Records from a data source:
______

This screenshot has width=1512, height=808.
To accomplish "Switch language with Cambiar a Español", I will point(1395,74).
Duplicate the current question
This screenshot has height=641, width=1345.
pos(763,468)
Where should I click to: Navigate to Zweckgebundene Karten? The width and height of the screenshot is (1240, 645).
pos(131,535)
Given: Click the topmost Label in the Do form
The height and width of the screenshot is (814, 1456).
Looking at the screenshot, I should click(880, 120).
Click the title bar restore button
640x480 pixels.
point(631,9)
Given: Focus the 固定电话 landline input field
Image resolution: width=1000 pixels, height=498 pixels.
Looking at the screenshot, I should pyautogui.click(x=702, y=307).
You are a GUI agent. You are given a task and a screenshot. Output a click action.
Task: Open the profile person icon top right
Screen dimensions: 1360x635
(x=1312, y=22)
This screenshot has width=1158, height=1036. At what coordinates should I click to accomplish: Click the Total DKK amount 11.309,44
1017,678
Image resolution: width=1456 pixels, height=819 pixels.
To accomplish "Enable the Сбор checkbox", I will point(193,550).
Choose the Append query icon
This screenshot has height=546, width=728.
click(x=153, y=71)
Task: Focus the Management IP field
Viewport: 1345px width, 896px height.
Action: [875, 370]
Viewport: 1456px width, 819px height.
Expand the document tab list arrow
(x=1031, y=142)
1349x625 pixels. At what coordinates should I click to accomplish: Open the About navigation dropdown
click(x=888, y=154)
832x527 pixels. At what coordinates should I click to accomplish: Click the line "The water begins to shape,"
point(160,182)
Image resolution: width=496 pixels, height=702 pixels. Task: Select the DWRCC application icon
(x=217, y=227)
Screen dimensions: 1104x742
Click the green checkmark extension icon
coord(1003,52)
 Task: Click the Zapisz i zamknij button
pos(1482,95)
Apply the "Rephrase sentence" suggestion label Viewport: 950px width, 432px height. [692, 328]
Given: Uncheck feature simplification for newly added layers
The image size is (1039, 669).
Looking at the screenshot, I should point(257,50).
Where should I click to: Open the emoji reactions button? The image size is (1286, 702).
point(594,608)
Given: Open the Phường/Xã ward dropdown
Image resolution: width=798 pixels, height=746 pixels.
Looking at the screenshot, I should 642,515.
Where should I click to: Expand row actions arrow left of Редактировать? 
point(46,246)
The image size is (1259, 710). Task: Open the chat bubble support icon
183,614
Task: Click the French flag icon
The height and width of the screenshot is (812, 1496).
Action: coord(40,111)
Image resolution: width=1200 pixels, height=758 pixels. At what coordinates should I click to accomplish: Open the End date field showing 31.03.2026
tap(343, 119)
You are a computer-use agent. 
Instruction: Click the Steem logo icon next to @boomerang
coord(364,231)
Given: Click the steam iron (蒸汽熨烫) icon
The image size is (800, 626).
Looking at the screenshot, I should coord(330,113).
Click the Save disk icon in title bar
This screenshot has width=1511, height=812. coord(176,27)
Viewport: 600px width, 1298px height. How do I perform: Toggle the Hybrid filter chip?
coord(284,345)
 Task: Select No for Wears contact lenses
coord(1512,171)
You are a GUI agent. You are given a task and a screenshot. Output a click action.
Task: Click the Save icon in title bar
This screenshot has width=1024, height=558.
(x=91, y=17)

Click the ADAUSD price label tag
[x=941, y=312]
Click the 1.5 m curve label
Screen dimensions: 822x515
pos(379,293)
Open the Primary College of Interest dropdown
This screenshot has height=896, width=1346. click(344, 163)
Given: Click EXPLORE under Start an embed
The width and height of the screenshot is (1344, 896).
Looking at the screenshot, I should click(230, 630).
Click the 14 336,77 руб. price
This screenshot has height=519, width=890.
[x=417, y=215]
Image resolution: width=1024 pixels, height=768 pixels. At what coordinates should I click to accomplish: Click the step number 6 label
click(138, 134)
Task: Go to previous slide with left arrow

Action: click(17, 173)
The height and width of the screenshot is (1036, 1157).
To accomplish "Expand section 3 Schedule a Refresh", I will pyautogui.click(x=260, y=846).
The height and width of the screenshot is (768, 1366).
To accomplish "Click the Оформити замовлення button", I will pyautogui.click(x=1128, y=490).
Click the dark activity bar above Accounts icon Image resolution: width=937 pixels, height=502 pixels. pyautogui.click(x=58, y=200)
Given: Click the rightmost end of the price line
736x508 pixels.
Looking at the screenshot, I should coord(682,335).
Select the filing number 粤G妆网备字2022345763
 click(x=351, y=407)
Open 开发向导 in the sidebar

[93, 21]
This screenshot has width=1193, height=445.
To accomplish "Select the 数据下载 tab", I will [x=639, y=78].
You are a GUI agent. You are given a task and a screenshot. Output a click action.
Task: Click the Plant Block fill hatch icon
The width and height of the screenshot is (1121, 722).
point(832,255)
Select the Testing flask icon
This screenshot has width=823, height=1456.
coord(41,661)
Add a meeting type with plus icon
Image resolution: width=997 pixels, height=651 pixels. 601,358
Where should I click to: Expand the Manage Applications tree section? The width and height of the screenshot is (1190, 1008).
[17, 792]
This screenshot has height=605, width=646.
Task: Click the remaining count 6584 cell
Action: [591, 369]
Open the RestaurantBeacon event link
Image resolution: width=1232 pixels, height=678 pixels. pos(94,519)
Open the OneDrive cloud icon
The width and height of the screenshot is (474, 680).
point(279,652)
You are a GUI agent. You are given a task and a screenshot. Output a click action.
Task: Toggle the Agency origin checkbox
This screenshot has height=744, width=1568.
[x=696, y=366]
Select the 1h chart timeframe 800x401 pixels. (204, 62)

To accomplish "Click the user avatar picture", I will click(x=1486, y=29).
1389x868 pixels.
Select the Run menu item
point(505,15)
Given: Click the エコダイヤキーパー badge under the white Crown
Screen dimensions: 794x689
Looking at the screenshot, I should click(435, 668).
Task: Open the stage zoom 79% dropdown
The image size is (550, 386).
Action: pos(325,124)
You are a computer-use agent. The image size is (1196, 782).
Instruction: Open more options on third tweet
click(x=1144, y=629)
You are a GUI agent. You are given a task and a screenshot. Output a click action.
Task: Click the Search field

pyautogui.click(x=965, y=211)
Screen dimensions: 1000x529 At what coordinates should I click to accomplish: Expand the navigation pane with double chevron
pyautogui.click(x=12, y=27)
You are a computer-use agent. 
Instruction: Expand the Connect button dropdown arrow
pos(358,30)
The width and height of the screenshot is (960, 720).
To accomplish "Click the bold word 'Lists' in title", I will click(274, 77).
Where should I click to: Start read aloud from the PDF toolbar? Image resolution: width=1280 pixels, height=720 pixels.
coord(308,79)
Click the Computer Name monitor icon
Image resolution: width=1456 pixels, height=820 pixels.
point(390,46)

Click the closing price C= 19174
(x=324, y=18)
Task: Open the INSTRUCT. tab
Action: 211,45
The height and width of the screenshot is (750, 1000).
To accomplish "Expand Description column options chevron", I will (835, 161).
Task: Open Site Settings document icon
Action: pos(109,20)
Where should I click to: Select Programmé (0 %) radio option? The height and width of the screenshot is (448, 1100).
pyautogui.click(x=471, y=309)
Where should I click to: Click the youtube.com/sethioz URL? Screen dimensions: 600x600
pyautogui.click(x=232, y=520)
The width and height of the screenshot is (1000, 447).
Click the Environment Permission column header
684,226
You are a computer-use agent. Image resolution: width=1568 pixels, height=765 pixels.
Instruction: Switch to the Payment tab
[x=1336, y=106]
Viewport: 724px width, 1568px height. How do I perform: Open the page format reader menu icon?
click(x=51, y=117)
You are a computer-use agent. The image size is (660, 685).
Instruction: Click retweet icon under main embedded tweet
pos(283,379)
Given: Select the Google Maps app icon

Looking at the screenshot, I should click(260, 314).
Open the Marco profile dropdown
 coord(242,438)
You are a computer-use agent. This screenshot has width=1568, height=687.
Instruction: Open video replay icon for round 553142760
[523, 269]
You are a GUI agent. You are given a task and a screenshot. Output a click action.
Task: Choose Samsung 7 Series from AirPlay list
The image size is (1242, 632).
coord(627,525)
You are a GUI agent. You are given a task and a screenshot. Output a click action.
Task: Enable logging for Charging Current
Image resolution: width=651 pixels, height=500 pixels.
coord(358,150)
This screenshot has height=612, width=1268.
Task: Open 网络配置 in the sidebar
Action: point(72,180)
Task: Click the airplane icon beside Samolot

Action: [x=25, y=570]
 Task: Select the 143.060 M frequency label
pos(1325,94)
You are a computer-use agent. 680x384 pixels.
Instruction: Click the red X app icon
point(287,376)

______

Prompt
The lines above from the one containing "Given: Uncheck feature" through the one containing "Task: Click the French flag icon" are to be set down exactly, and no others.

Answer to this task
Given: Uncheck feature simplification for newly added layers
The image size is (1039, 669).
Looking at the screenshot, I should point(257,50).
Where should I click to: Open the emoji reactions button? The image size is (1286, 702).
point(594,608)
Given: Open the Phường/Xã ward dropdown
Image resolution: width=798 pixels, height=746 pixels.
Looking at the screenshot, I should 642,515.
Where should I click to: Expand row actions arrow left of Редактировать? 
point(46,246)
The image size is (1259, 710). Task: Open the chat bubble support icon
183,614
Task: Click the French flag icon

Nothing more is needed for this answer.